# Belge bölümü
Emsal Mahkeme Kararı İstanbul Anadolu 6. Asliye Ticaret Mahkemesi 2021/173 E. 2023/59 K. 19.01.2023 T.

Görüntülediğiniz mahkeme kararı henüz kesinleşmemiştir. Yararlı olması amacıyla eklenmiştir.

T.C. İstanbul Anadolu 6. ASLİYE TİCARET MAHKEMESİ

ESAS NO : 2021/173 Esas
KARAR NO : 2023/59

DAVA : Tazminat
DAVA TARİHİ : 26/11/2009
KARAR TARİHİ : 19/01/2023
Mahkememizde görülmekte olan Tazminat davasının yapılan açık yargılaması sonunda,
GEREĞİ DÜŞÜNÜLDÜ:
Davacı vekili dava dilekçesinde; davalı firma müvekkili şirkete —– sayılı Kasko Sigorta Poliçesi ile sigortalı bulunan aracın, güvenliğinden sorumlu olduğu, mahaldeki ihmali sonucu 05/05/2009 tarihinde çalınmasına sebebiyet verdiğini, müvekkilinin, şirkete sigortalı araç bedeli olarak 141.155,00 TL hasar belirlediği, tesbit edilen hasar bedeli sigortalıya 04/08/2009 tarihinde ödendiği, rücu tazminatı olan 141.155,00 nin 04/08/2009 tarihinden itibaren işleyecek yasal faizi, mahkeme masrafları ve vekalet ücreti ile birlikte davalıdan tahsiline karar verilmesini talep ve dava etmiştir.

# Verilen bilgiler
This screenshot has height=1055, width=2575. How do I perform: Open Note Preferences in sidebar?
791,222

--

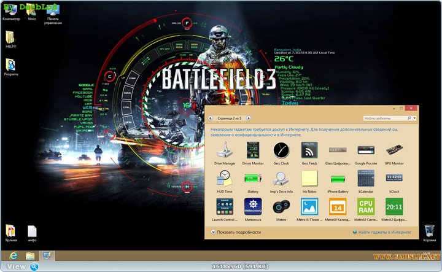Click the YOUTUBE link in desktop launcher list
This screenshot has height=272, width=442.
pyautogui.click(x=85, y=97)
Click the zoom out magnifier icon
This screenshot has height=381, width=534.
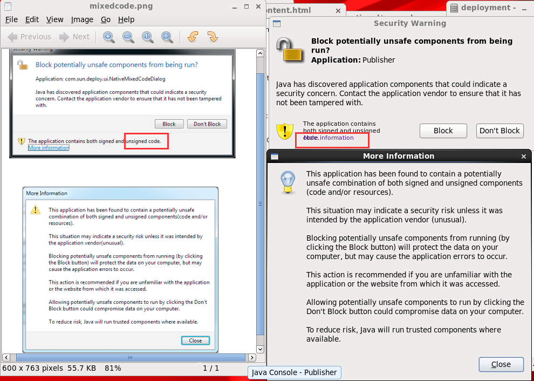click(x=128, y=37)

# Görev 1
Mahkeme kararında ESAS NO satırından KARAR TARİHİ satırına kadar hangi alanlar hangi değerlerle yer alıyor?
# Görev 2
Mahkeme kararından "T.C. İstanbul Anadolu" sözlerinden başlayıp "ve dava etmiştir." sözlerine kadar, bu sözler de dahil olmak üzere, ilgili kısmı aynen çıkarır mısınız?

# Eksiksiz yanıt 1
- ESAS NO: 2021/173 Esas
- KARAR NO: 2023/59
- DAVA: Tazminat
- DAVA TARİHİ: 26/11/2009
- KARAR TARİHİ: 19/01/2023

# Eksiksiz yanıt 2
T.C. İstanbul Anadolu 6. ASLİYE TİCARET MAHKEMESİ

ESAS NO : 2021/173 Esas
KARAR NO : 2023/59

DAVA : Tazminat
DAVA TARİHİ : 26/11/2009
KARAR TARİHİ : 19/01/2023
Mahkememizde görülmekte olan Tazminat davasının yapılan açık yargılaması sonunda,
GEREĞİ DÜŞÜNÜLDÜ:
Davacı vekili dava dilekçesinde; davalı firma müvekkili şirkete —– sayılı Kasko Sigorta Poliçesi ile sigortalı bulunan aracın, güvenliğinden sorumlu olduğu, mahaldeki ihmali sonucu 05/05/2009 tarihinde çalınmasına sebebiyet verdiğini, müvekkilinin, şirkete sigortalı araç bedeli olarak 141.155,00 TL hasar belirlediği, tesbit edilen hasar bedeli sigortalıya 04/08/2009 tarihinde ödendiği, rücu tazminatı olan 141.155,00 nin 04/08/2009 tarihinden itibaren işleyecek yasal faizi, mahkeme masrafları ve vekalet ücreti ile birlikte davalıdan tahsiline karar verilmesini talep ve dava etmiştir.